Rather than believing there is a controversy in the field, he likes to think that it is “exploring.” “First, would a neurovascular fellowship followed by a certificate exam improve patient safety? Surely, the answer is yes,” he said. “Should certification require fellowship years (perhaps with a grandfather clause)?” he asked. “For that, the answer might be, good luck finding enough fellows to ever populate this field, particularly as Medicare ratchets down reimbursement every year.” Dr. Lossing believes the solution is to divide the field into two categories: “attending neurohospitalists” and “consulting neurohospitalists,” with respective levels of credentialing.
Meanwhile, the course of neurohospitalist medicine has yet to be written, and much depends of the success of unity over divisiveness. “Existing cliques and groups do us significantly more harm than benefit,” Dr. Dawson cautioned. “Why can't each of us say we are all neurologists and sit down together? When can we see not an academician and not a community neurologist, but a solid group more concerned with working together and effectively addressing all sides of the neurohospitalist future?” she reflected. She pointed to the recent blow to neurologists who perform neurodiagnostic testing as an example and asked, “Are any of us fool enough to think similar threats will not affect us?”

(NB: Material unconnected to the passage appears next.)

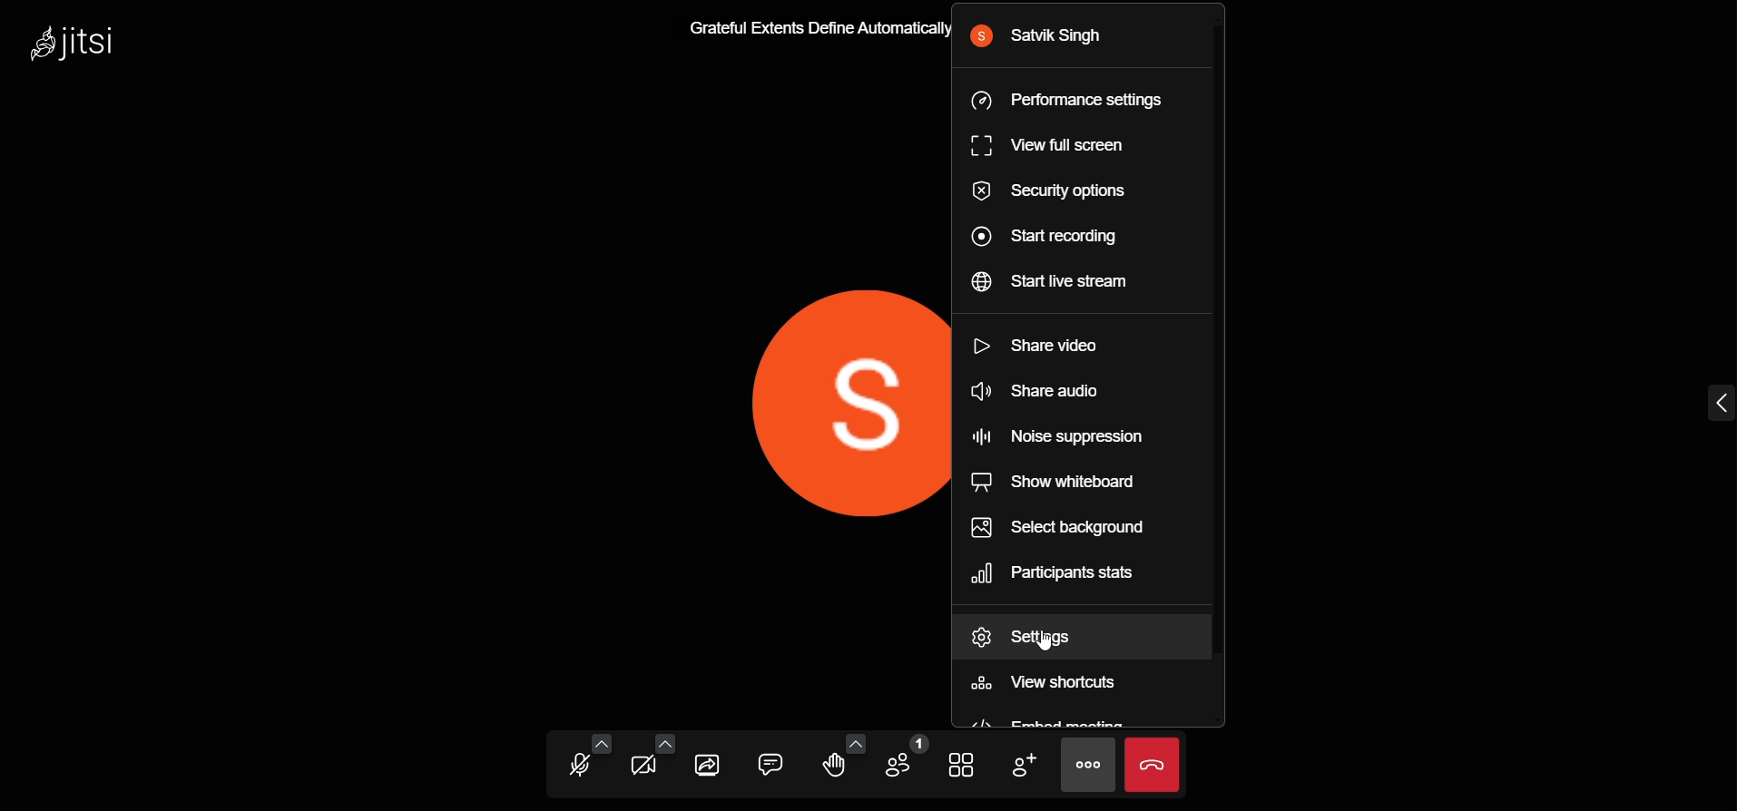  I want to click on view full screen, so click(1056, 146).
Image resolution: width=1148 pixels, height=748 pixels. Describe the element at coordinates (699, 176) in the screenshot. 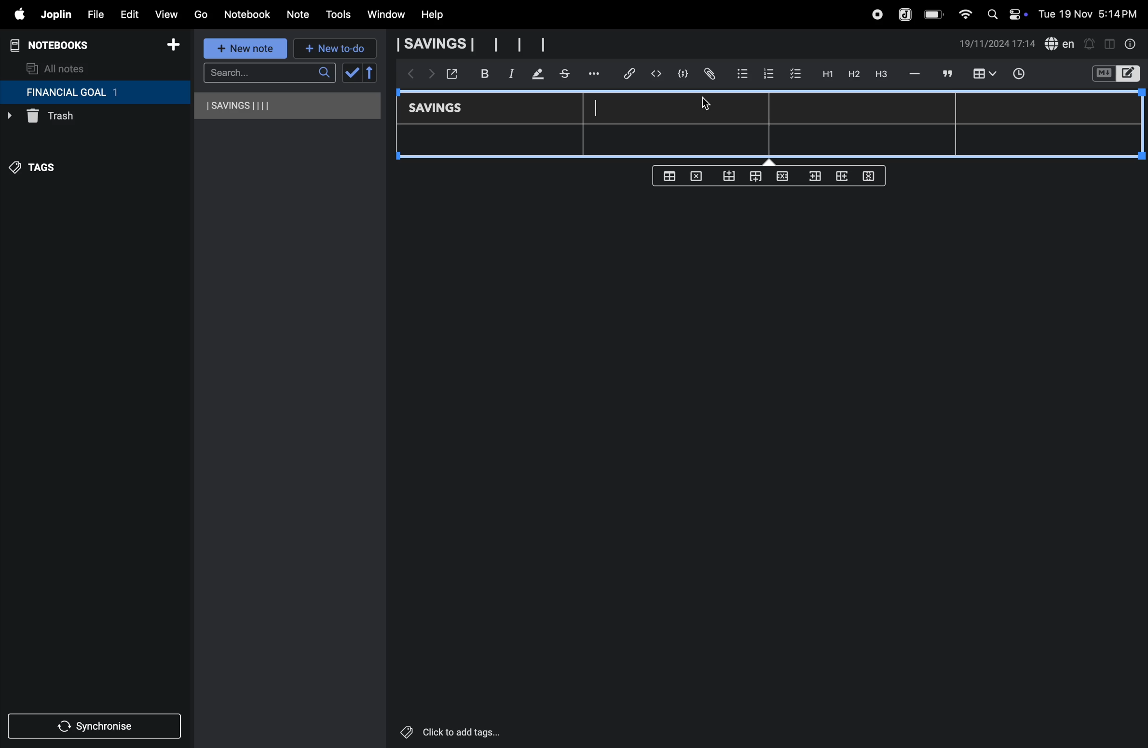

Dr. Avitzur, a neurologist in private practice in Tarrytown, NY, holds academic appointments at Yale University School of Medicine and New York Medical College. She is an associate editor of Neurology Today and chair of the AAN Medical Economics and Management Committee.
WHAT EFFECT DO NEUROHOSPITALISTS HAVE ON PATIENT OUTCOMES AND OTHER QUALITY MEASURES:
Three posters at the 2013 AAN annual meeting focused on the impact of neurohospitalists on patient outcomes:
* The Impact of a Neurohospitalist Service on Patient and Educational Outcomes at an Academic Medical Center: http://bit.ly/ZGlOBi — Investigators found that the introduction of a neurohospitalist service at an academic medical center coincided with a reduction in length of stay and improvement in medical student satisfaction without impacting overall costs, in-hospital mortality, or patient satisfaction.
* The Impact of Neurohospitalist Service on In-Patient Outcomes: An Academic Medical Center Experience: http://bit.ly/11yNVCc — Investigators studied how the neurohospitalist service affects inpatient neurology outcomes with respect to length of stay at a tertiary academic medical center, and concluded that the neurohospitalist service at a tertiary medical center was not associated with a reduction in length of stay.
* The Neurohospitalist. Key Performance Indicators. Experience in The American British Cowdray Medical Center, Centro Neurologico ABC in Mexico City: http://bit.ly/11AGtWb — The researchers applied five key performance indicators to evaluate the effect the neurohospitalist has in preserving standards of quality and safety, and found strong evidence supporting the importance of having a neurohospitalist included as a member of a neurological center; doing so preserved and maximized quality and safety standards.